How to handle running mean and variance of BatchNorm layer in distributed settings?


I wondering how can I update running_mean and running_var under distributed master-worker cluster settings?

To be more specific, I’m using parameter server setting such that in each cluster, only one node (which is parameter server presented by this paper hold the model while other node serve as worker nodes and compute gradients. Data are evenly split among workers, i.e. each worker holds a subset of dataset. During the model update stage, parameter server gather gradients from each workers say g_1, ..., g_n with respect to each worker node, average them, and using the averaged gradients to update the “global model” (i.e. w := w - lr * 1/n \sum_{i=1}^n g_i, in which w is the global model, n represents n worker nodes, lr is the learning rate).

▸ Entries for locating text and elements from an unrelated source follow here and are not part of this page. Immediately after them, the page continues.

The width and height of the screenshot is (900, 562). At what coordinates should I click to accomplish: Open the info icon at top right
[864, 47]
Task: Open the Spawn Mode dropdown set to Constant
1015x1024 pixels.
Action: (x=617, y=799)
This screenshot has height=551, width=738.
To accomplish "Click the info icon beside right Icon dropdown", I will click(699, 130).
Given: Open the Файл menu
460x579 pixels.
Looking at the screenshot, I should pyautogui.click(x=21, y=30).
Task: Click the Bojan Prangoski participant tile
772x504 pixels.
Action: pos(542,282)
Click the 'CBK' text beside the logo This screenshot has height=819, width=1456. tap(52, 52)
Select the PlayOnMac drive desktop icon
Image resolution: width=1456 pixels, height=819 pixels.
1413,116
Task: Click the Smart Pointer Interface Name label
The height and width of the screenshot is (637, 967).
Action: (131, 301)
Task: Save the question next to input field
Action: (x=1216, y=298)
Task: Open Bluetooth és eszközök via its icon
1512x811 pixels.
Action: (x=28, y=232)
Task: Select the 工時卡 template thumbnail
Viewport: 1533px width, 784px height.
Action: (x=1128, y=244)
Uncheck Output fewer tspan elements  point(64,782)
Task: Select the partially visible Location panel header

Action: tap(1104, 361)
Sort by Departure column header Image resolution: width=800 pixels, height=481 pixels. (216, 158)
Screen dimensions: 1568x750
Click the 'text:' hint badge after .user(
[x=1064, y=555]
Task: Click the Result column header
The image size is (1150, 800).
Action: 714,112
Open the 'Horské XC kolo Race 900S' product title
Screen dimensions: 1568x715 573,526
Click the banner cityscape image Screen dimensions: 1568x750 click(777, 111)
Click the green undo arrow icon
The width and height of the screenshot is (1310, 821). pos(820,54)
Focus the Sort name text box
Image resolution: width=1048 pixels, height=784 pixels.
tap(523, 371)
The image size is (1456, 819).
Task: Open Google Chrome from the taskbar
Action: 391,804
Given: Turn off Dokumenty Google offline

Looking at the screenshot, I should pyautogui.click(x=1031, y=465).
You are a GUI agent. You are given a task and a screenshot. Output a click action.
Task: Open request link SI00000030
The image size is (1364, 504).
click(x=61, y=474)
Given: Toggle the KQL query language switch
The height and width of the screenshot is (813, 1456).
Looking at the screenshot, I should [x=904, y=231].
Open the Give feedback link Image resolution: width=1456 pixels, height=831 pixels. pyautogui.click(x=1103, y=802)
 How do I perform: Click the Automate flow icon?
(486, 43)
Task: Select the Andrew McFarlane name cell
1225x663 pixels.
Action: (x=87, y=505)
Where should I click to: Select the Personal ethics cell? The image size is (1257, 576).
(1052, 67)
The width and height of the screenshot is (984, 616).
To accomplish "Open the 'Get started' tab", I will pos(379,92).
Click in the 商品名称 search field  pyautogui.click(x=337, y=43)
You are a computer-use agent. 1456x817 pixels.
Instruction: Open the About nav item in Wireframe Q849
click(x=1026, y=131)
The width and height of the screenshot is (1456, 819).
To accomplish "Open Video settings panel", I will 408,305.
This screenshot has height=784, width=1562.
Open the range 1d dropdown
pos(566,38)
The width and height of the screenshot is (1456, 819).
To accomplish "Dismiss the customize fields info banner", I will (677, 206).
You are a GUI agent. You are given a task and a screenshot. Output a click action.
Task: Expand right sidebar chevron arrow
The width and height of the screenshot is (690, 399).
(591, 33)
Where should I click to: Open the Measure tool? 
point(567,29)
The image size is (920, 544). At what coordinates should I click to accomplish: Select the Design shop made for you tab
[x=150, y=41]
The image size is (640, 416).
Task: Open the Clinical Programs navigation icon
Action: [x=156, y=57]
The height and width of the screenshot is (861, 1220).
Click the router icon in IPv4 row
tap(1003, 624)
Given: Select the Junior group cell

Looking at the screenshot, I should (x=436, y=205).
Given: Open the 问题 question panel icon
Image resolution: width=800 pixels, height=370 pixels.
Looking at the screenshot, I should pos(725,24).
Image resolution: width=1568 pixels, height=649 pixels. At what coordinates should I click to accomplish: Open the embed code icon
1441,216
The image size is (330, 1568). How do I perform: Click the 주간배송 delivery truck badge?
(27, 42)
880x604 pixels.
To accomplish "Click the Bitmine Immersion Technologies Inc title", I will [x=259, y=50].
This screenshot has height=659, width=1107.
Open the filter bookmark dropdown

I figured this out and it works fine for models without BatchNorm layer e.g. LeNet. But when things come to more complex network say ResNet, during I tried to evaluate the model hold on parameter server, it performs like the model is not even trained. In my version, I only updated the BatchNorm.weights and BatchNorm.bias, which can be accessed from model.parameters() on the parameter server while leaving the running_mean and running_var unchanged on parameter server.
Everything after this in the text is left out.